The court also ruled that husband failed to comply with other financial obligations of the
divorce decree and entered a final contempt order in March 2020. The court awarded wife her
reasonable attorney’s fees of $22,948.58 with respect to the contempt proceedings and an additional
$22,948.58 in connection with her motion to modify spousal support.1
The court denied husband’s
motions for rehearing and reconsideration, and this appeal followed.
ANALYSIS
A. Service of Process
Husband contends that he was not properly served with the show cause rule, and therefore
the contempt order is void. He asserts that the Washington address listed in the divorce decree was
not his “usual place of abode” as required for substituted service under Code § 8.01-296(2)(a).
Additionally, husband argues that even if substituted service was valid, it was insufficient to confer
personal jurisdiction, which is a requirement for him to be found in contempt.
Whether a court has acquired personal jurisdiction over a defendant presents a mixed
question of law and fact. See Harrison v. Harrison, 58 Va. App. 90, 101-02 (2011). We defer to the
circuit court’s factual findings and view the facts in the light most favorable to wife, the prevailing
party below, but we review de novo the court’s application of the law to those facts. See Caplan v.

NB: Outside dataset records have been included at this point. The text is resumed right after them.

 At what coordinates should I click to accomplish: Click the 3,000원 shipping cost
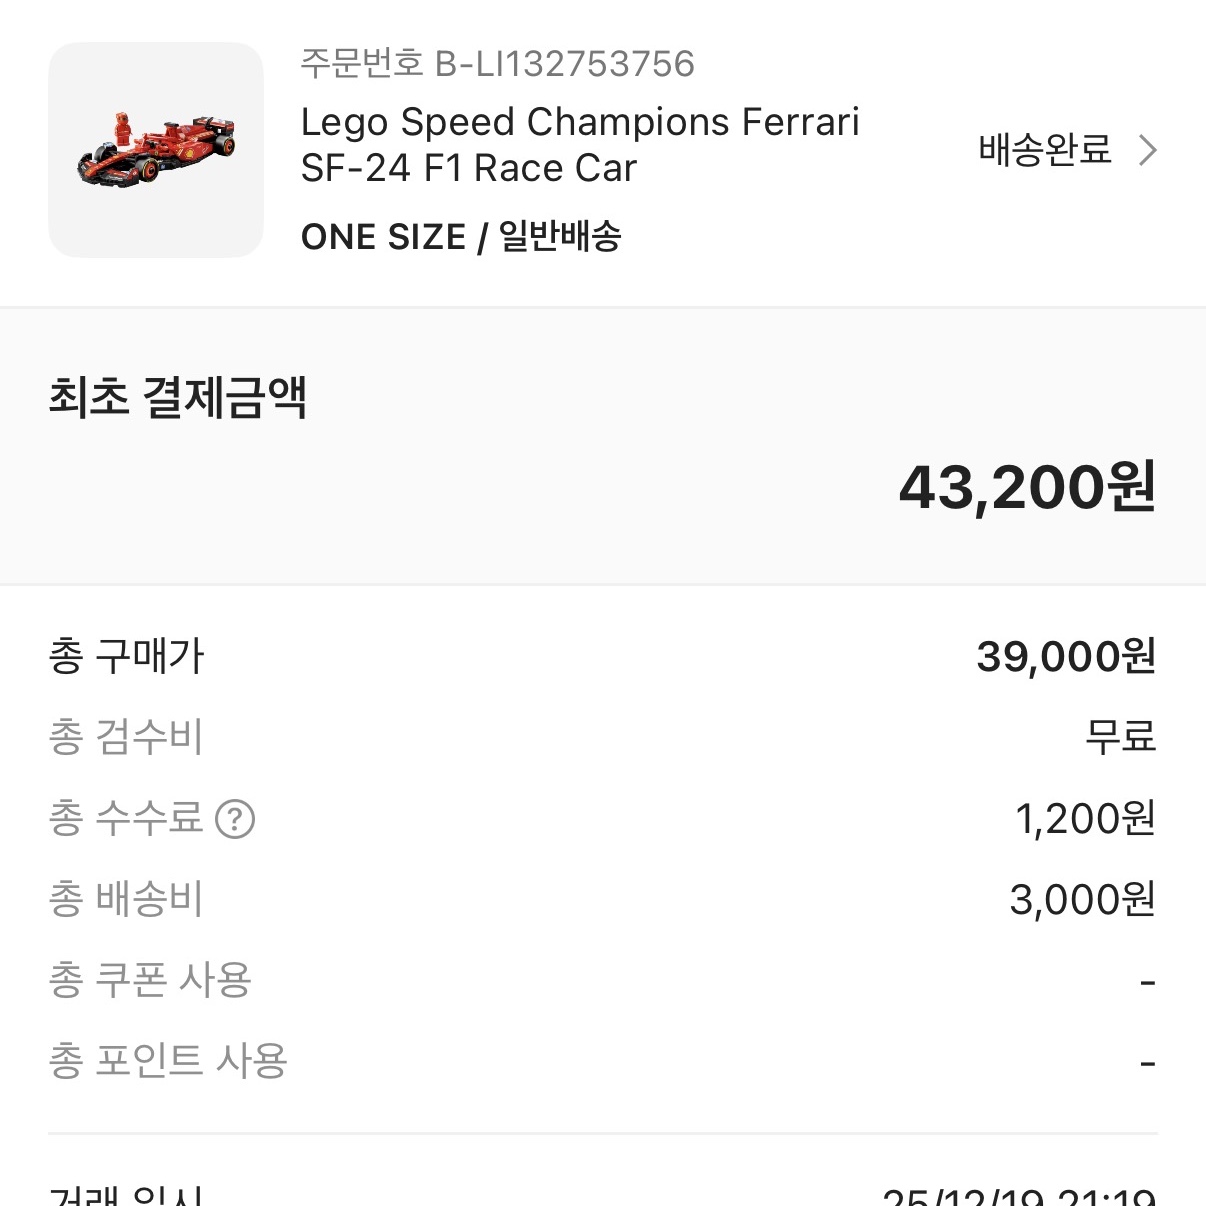1081,899
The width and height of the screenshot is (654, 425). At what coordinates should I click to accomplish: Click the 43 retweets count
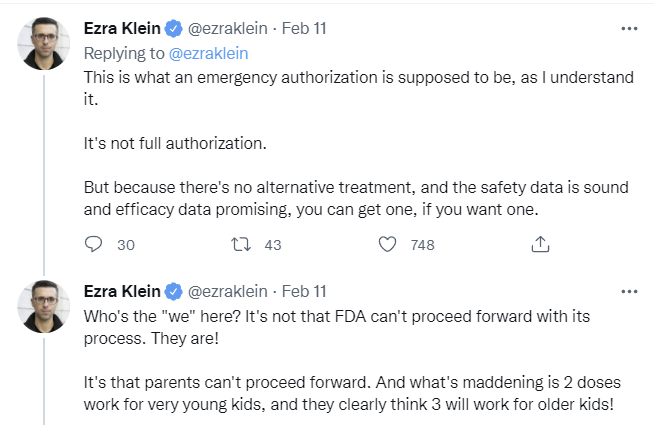coord(272,244)
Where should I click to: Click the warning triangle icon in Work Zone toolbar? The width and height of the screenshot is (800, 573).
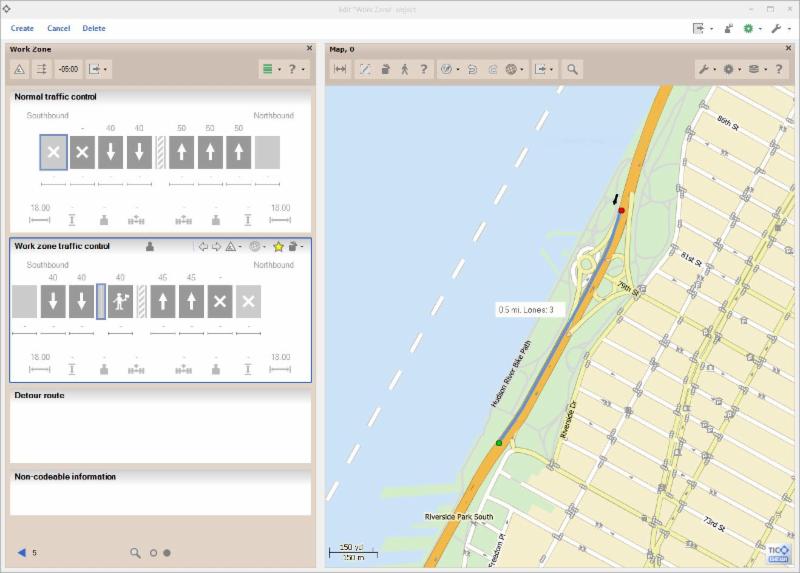tap(19, 70)
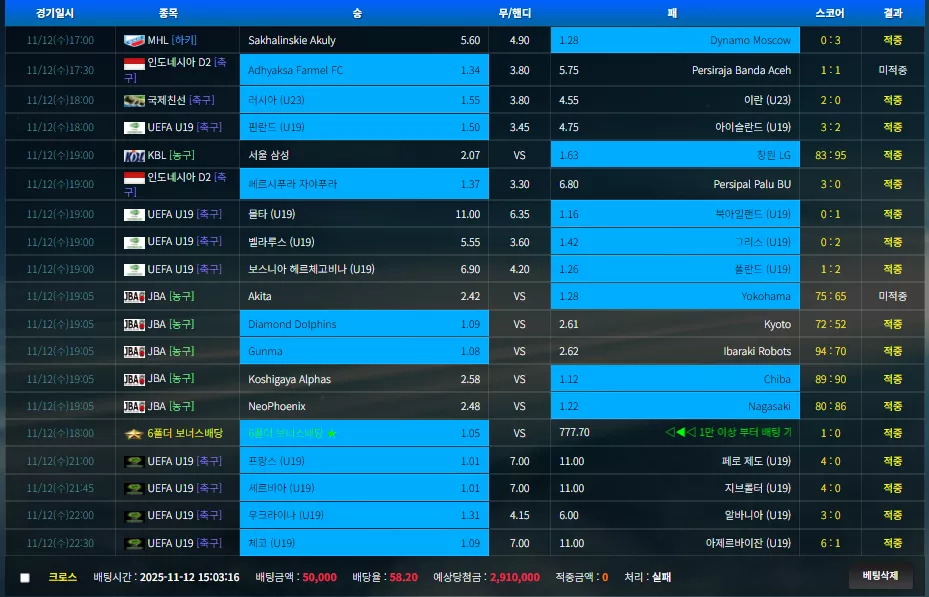Select the Adhyaksa Farmel FC 1.34 cell
The width and height of the screenshot is (929, 597).
tap(364, 70)
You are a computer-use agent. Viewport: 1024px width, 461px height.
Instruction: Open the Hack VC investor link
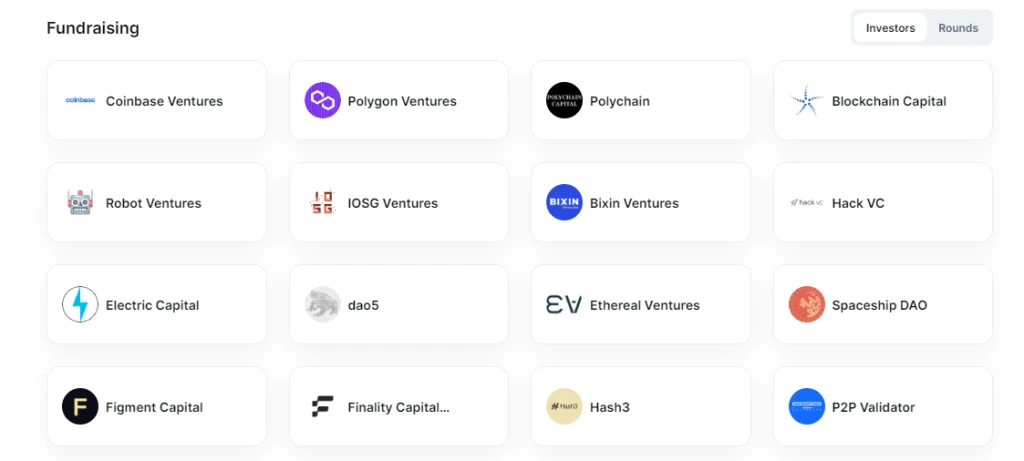[882, 202]
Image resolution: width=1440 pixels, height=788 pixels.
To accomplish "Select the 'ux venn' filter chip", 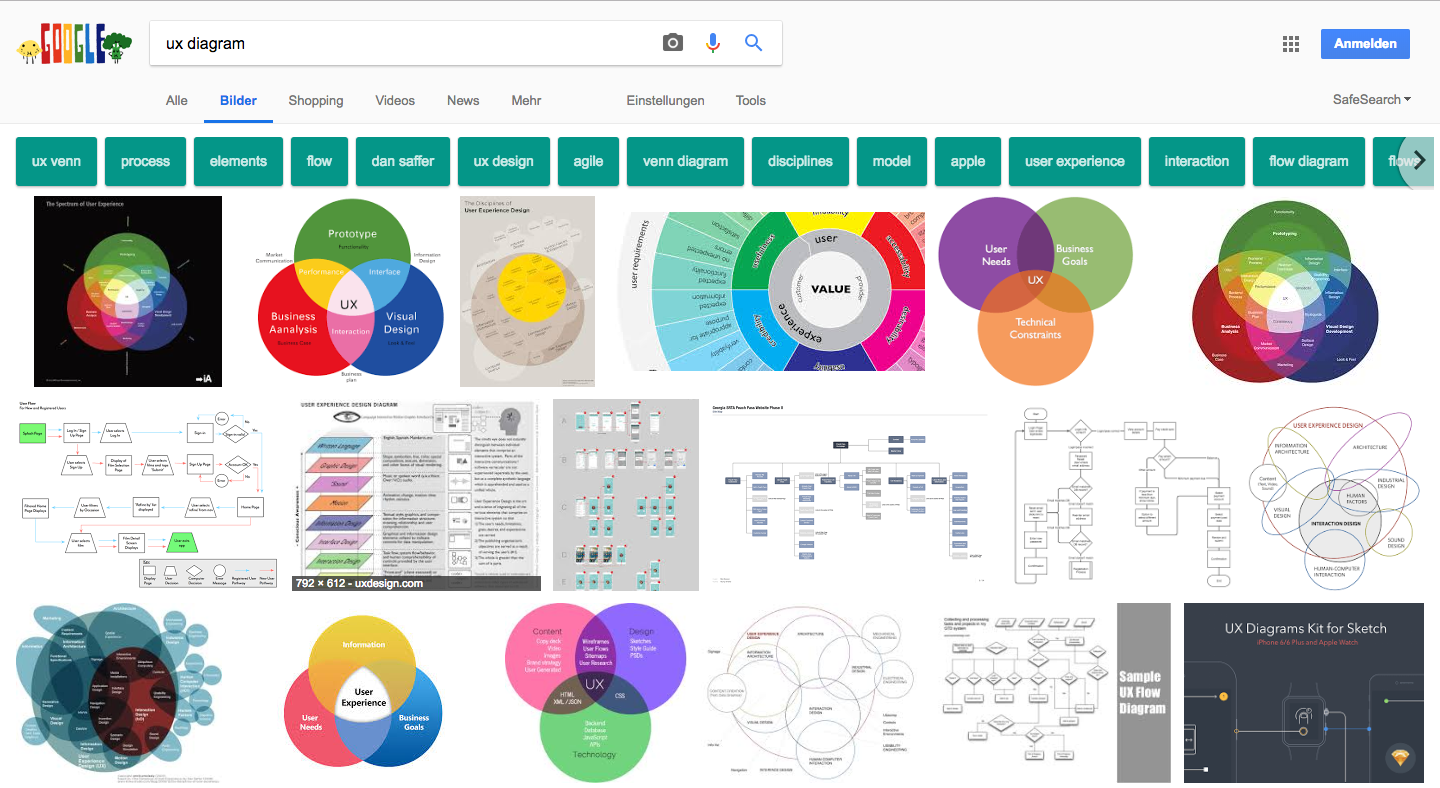I will coord(56,161).
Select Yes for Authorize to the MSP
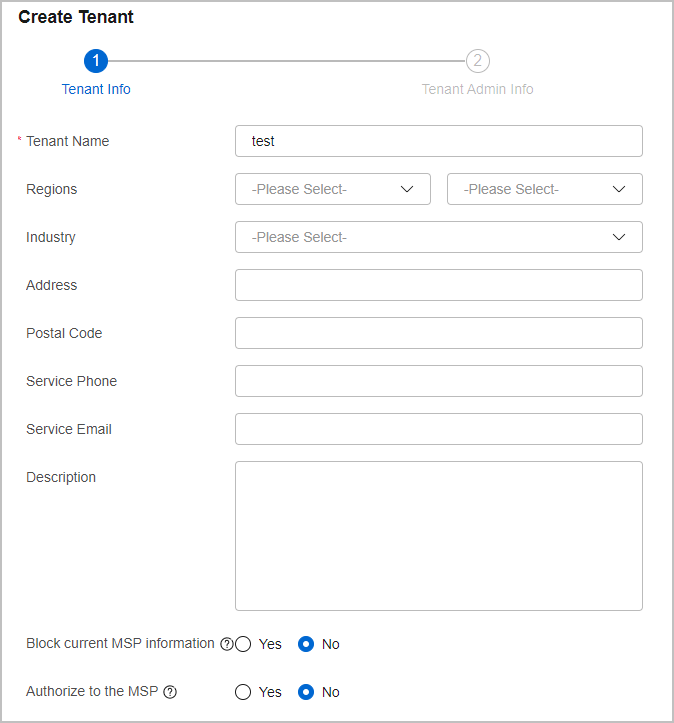This screenshot has height=723, width=674. pyautogui.click(x=243, y=692)
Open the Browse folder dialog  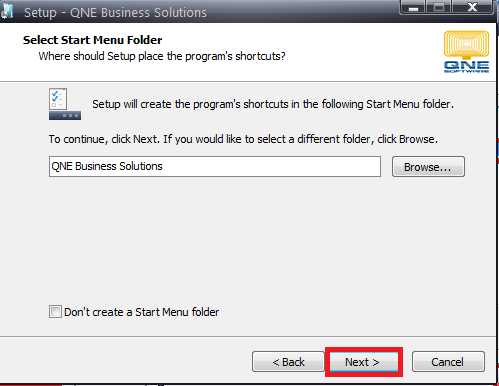(x=428, y=167)
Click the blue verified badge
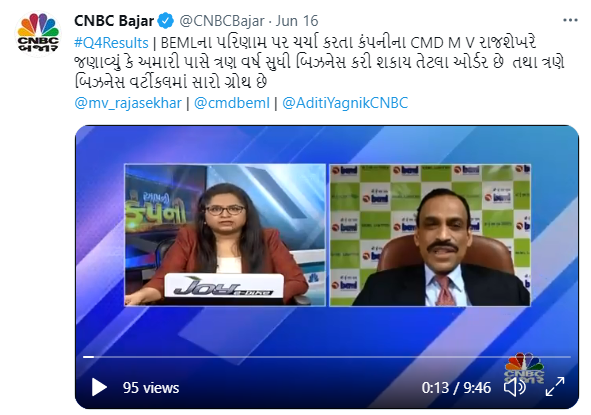591x415 pixels. click(x=165, y=21)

Bogard, 264 Va. 219, 225 (2002). Further, we review issues of statutory construction de novo. See
Bergaust v. Flaherty, 57 Va. App. 423, 429 (2011).
“A court acquires no jurisdiction over the person of a defendant until process is served in the
manner provided by statute, and a judgment entered by a court which lacks jurisdiction over a
1 Wife’s motion to modify spousal support is not an issue before this Court.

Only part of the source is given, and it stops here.